DATA TO USE
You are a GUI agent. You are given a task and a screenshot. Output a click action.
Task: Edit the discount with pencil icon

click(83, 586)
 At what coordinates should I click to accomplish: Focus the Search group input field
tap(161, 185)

...

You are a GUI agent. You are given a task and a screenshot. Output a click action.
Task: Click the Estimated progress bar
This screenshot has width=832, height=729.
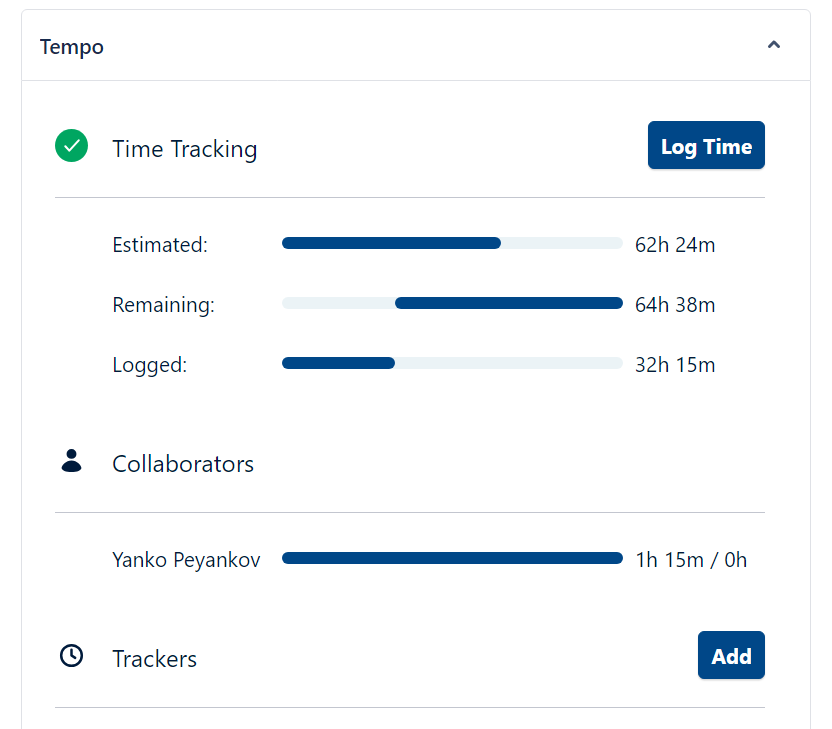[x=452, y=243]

--

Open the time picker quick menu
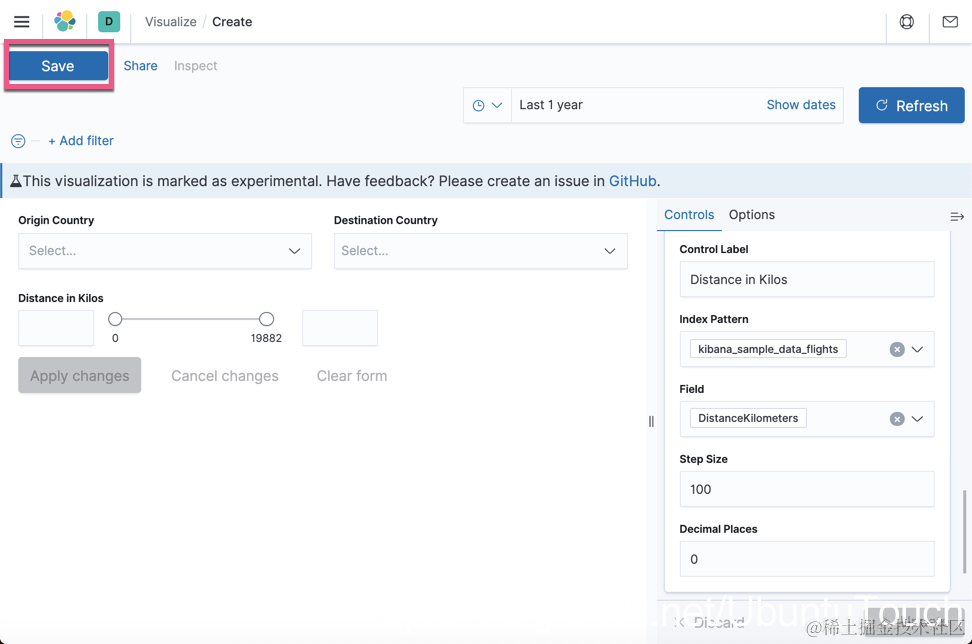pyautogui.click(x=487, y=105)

GIVEN TASK
Render the material from the line containing "At what coordinates" through the line containing "tap(161, 185)" as a Markdown table with the columns No. and Text, one row per line and blank lines omitted.

EXPECTED ANSWER
| No. | Text |
|---|---|
| 1 |  At what coordinates should I click to accomplish: Focus the Search group input field |
| 2 | tap(161, 185) |